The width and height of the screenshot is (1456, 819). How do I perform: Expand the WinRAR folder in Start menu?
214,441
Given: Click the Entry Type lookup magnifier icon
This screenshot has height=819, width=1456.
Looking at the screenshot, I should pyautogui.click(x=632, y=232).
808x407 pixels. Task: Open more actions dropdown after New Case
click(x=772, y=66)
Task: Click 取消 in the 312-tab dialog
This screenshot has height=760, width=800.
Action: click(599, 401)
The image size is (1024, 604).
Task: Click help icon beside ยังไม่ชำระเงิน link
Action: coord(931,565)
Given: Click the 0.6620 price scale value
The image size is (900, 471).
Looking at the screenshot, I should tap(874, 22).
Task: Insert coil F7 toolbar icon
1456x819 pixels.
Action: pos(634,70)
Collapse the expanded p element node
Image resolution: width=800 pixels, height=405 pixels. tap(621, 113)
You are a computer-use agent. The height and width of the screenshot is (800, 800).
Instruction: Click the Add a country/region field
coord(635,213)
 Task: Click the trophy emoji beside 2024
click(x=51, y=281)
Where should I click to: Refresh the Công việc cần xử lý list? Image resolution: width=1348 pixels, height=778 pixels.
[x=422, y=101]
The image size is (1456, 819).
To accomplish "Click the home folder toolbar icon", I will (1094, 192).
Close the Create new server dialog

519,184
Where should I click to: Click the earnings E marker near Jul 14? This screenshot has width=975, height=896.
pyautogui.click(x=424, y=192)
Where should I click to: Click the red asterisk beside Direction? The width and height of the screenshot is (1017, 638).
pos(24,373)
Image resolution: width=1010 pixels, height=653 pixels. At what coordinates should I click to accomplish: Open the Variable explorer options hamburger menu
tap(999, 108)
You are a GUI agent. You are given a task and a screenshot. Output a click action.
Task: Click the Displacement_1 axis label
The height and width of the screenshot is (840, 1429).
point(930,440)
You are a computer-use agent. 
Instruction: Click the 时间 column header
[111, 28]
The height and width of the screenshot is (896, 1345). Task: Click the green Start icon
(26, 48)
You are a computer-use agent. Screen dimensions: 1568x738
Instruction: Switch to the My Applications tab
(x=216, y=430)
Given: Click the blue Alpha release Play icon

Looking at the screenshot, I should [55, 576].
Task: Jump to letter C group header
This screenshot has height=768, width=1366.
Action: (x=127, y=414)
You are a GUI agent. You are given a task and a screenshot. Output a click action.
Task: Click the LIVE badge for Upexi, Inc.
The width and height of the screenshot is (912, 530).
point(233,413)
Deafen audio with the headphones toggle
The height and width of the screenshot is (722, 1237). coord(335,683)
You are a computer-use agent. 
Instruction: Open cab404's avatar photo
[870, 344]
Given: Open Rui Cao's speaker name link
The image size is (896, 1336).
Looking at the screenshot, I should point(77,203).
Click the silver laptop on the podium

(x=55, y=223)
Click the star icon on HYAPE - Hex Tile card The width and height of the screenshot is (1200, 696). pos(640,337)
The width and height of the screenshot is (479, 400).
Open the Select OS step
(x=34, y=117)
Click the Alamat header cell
+--
■ **TASK STATEMENT**: Please count the lines above that contain the word "Start" and reply with only that number.

■ **RESULT OF THIS TASK**: 2